Le imprese presenti hanno analizzato il settore mettendo in luce aspetti positivi e criticità riscontrate nel grande cambiamento che stiamo vivendo.
I rappresentanti delle società di compressori Pietro Trevisan di Bitzer, Bachir Bella di Emerson, Luca Alinovi di Frascold e Johari Gregorio di Embraco hanno trattato le reazioni dei compressori rispetto ai refrigeranti a basso GWP, idrocarburi, HFO e CO2. Una carrellata completa insomma del futuro di un componente fondamentale e delle possibili applicazioni con refrigeranti non dannosi per l’ambiente.
A seguire Giovanni Tonin di Carel ha fatto chiarezza sulle buone pratiche per ottenere l’alta efficienza nella refrigerazione commerciale, Edoardo Monfrinotti di Chemours sui nuovi refrigeranti a basso GWP, Francesco D’Angelo della Angelantoni Life Scienze sulla conservazione di campioni biologici a temperature criogeniche, Stefano Filippini di LUVE sugli scambiatori di calore ad alta efficienza e CO2, Riccardo Turolla di Vulkan su attrezzature e giunti meccanici e Maurizio Roncoroni di Inficon sulle apparecchiature per la rilevazione di perdite negli impianti di refrigerazione.
Le conclusioni del convegno quindi confermano che le aziende sono pronte a questo passo con tecnologie adeguate e all’avanguardia.

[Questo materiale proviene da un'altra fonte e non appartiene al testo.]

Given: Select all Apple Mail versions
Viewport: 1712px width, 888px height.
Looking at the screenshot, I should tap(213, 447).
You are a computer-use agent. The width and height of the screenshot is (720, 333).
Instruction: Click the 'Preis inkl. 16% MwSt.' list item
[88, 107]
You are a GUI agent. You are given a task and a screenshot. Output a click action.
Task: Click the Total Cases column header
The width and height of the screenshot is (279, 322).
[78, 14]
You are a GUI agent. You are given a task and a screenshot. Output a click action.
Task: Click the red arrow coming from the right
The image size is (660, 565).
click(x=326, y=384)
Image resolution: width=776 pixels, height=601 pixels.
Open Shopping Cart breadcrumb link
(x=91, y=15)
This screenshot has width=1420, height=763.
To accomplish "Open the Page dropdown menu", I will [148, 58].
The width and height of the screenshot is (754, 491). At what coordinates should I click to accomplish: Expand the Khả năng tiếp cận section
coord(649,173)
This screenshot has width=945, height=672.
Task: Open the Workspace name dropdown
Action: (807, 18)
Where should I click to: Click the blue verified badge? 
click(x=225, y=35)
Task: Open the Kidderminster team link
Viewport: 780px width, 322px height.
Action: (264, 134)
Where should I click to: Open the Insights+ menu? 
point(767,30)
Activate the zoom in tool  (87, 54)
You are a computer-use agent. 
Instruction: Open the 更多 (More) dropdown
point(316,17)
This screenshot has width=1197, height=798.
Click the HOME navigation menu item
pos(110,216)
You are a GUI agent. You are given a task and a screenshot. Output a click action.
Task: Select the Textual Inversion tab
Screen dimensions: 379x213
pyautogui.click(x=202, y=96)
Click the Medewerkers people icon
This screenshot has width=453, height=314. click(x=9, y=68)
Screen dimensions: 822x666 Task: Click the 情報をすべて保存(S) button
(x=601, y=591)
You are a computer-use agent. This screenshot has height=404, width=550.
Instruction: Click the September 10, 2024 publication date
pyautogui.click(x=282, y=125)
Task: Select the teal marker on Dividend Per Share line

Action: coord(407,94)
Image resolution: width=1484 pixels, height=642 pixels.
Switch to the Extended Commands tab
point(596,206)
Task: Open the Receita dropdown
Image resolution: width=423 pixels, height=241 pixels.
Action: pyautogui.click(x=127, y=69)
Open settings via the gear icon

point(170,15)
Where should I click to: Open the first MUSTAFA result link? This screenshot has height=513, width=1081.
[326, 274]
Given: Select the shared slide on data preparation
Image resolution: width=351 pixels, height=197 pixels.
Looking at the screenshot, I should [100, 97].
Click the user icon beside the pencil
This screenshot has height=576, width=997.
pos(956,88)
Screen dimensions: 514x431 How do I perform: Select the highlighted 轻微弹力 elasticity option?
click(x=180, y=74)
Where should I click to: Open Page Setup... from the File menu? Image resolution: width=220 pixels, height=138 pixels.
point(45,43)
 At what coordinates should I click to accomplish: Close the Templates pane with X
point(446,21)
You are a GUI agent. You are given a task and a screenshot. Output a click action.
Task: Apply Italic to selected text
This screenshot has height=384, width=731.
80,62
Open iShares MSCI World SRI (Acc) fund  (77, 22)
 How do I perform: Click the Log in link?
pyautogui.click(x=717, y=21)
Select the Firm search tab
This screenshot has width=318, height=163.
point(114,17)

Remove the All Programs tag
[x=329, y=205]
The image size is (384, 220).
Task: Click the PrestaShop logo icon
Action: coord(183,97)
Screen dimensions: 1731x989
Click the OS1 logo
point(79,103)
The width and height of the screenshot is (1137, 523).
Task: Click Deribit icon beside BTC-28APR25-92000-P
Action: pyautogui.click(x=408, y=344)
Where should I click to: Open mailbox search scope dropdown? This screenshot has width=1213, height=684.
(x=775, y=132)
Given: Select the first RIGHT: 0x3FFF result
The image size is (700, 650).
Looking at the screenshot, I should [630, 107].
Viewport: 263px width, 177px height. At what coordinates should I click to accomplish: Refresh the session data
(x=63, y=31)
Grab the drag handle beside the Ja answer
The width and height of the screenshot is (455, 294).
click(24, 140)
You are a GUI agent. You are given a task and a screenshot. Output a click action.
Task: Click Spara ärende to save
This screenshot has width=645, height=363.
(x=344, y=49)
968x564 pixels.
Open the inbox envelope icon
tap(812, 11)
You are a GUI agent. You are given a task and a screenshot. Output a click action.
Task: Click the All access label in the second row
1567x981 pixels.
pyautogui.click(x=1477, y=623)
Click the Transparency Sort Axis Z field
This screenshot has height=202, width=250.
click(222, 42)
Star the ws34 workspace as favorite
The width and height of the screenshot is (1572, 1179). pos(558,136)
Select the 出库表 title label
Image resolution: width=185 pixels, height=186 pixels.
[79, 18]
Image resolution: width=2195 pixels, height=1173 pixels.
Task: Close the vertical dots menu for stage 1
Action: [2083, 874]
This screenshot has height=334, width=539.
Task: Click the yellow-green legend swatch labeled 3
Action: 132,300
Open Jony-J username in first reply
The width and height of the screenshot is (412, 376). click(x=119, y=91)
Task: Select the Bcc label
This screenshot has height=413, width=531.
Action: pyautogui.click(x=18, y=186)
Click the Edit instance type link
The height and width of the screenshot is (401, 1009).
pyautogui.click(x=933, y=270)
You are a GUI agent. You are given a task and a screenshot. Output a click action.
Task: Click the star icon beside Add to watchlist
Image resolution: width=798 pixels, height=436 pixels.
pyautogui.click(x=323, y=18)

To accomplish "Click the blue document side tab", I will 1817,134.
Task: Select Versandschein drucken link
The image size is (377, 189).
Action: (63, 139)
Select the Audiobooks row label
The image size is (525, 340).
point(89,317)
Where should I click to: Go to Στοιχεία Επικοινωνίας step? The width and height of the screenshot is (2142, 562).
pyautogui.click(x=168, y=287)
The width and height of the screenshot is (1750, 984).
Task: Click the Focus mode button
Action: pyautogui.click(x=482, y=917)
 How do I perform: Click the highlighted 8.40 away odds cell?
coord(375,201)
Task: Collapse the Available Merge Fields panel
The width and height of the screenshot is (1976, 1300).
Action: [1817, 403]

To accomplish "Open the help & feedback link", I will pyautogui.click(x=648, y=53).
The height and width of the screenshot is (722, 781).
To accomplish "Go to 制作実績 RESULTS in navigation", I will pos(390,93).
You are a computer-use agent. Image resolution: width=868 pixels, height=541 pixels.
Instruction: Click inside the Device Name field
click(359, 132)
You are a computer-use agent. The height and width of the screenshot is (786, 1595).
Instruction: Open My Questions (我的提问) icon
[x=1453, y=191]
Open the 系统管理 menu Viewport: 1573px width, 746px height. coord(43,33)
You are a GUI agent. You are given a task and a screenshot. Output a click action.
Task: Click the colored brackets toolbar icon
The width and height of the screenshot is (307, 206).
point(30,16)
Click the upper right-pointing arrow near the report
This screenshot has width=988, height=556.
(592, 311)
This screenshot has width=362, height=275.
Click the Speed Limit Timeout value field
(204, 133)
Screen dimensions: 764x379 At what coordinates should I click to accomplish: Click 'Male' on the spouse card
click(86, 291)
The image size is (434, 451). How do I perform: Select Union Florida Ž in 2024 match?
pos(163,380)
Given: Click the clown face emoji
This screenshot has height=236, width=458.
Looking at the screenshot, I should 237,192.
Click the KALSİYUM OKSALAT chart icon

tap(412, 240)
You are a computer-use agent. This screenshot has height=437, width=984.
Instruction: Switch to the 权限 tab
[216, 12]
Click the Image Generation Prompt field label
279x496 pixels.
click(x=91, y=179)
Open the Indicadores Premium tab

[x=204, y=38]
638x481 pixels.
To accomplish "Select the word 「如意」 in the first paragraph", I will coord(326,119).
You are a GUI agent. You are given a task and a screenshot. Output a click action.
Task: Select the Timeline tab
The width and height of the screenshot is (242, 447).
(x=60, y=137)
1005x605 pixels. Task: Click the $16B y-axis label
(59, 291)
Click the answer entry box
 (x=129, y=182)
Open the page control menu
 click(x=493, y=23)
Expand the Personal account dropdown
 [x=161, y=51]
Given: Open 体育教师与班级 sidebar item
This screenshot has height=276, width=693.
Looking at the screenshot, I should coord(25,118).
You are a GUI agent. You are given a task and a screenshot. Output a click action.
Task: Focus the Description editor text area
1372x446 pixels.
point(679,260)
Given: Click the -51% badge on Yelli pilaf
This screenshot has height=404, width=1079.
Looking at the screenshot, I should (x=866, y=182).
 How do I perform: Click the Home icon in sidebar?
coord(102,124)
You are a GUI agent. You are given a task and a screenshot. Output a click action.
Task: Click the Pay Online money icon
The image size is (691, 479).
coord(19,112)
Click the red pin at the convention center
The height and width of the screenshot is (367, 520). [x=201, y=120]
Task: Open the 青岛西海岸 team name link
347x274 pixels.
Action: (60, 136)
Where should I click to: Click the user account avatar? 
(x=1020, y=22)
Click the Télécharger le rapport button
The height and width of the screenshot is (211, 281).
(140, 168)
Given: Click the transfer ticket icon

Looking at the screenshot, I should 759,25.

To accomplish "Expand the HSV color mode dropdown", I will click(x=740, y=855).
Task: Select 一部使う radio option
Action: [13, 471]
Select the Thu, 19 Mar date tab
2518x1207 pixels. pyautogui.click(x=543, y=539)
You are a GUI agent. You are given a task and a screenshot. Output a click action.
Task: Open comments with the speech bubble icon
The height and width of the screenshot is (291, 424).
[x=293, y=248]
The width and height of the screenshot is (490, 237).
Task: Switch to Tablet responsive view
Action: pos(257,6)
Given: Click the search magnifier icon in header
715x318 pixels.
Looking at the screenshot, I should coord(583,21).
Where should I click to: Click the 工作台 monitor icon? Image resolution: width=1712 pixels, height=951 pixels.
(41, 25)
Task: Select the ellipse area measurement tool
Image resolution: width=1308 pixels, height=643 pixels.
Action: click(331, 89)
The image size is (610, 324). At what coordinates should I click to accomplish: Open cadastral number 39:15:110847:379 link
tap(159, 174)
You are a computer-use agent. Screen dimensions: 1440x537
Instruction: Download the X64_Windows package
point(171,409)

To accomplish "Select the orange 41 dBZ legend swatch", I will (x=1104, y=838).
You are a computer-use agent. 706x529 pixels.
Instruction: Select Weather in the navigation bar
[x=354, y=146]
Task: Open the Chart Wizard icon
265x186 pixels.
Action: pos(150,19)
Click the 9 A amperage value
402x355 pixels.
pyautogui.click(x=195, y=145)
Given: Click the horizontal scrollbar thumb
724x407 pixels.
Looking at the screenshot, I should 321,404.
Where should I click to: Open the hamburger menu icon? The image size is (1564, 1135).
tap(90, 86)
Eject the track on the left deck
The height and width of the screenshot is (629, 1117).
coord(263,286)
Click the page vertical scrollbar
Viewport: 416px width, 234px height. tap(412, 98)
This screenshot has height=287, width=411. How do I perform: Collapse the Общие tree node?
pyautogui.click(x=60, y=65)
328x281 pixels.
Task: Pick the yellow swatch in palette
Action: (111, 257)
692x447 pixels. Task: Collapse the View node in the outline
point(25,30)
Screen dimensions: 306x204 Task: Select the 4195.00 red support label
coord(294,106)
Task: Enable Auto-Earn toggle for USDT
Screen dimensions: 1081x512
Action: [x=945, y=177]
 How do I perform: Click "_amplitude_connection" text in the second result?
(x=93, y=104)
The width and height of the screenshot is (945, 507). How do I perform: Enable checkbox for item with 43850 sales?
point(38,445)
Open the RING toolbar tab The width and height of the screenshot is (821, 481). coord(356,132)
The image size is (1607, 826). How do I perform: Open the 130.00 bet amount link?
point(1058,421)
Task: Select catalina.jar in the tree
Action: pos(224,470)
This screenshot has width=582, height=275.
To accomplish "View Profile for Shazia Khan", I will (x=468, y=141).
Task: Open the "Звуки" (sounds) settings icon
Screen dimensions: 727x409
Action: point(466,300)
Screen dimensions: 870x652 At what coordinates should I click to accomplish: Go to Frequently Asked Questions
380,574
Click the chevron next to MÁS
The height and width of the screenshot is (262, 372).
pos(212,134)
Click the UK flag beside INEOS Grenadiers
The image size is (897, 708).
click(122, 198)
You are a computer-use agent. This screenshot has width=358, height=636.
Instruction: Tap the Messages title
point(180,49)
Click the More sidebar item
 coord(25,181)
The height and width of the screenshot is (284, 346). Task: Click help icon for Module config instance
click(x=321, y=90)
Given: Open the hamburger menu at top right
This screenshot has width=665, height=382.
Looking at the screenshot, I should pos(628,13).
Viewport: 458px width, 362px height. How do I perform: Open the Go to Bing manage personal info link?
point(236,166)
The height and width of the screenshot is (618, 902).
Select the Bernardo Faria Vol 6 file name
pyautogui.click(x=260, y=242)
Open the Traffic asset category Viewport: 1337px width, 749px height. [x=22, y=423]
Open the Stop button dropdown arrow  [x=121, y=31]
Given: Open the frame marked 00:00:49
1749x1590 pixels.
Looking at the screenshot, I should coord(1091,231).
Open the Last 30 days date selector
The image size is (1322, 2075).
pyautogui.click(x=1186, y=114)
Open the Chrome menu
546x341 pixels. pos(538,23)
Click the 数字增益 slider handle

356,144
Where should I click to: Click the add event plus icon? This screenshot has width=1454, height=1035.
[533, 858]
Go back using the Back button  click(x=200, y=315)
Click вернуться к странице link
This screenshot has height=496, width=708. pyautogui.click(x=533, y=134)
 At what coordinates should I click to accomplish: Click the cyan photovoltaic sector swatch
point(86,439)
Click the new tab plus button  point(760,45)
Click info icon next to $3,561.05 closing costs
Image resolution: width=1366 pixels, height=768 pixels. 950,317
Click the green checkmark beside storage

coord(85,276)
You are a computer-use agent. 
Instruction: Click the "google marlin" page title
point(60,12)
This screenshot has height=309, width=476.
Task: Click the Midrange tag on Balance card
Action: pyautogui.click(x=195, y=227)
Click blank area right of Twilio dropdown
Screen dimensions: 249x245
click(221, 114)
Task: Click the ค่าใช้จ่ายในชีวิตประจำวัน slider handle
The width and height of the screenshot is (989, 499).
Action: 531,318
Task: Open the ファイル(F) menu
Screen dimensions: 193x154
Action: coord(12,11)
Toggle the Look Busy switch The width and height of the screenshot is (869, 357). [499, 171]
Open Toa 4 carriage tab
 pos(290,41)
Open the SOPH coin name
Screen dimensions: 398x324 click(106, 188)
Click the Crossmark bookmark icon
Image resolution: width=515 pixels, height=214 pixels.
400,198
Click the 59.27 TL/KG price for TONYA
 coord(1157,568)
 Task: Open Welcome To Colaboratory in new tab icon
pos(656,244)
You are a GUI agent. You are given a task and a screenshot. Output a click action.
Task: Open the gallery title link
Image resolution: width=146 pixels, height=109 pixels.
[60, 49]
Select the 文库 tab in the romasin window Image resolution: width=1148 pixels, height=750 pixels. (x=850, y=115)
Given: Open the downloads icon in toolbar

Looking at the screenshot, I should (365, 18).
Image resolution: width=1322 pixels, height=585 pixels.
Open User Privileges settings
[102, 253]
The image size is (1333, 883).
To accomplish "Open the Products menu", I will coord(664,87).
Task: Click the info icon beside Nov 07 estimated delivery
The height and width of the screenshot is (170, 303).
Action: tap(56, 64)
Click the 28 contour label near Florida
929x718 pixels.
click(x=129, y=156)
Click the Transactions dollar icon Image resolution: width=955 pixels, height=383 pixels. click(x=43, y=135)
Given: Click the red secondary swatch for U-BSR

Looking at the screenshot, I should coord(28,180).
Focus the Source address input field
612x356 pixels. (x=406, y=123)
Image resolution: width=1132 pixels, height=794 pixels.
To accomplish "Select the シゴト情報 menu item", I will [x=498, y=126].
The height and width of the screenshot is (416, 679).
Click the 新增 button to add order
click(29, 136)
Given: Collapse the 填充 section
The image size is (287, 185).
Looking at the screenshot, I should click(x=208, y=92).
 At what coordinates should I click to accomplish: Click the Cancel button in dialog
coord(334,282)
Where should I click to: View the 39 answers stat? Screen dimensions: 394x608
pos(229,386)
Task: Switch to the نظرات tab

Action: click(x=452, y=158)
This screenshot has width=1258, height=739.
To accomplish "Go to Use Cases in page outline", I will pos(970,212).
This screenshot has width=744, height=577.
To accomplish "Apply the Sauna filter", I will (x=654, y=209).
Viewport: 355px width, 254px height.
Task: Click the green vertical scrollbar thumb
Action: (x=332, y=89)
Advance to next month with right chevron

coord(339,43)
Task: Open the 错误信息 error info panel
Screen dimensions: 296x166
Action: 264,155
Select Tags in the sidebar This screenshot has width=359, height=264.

Saranno pronti i tecnici e il mercato che dovranno usarle? Tocca a tutti noi con la formazione e l’informazione fare che ciò avvenga nel miglior modo possibile.
Il prossimo appuntamento con il Convegno Europeo a giugno 2017 presso il Politecnico di Milano, con la storica edizione dei 35 anni di informazione ad altissimo livello tecnico e scientifico a favore di un settore fondamentale per la vita sulla Terra.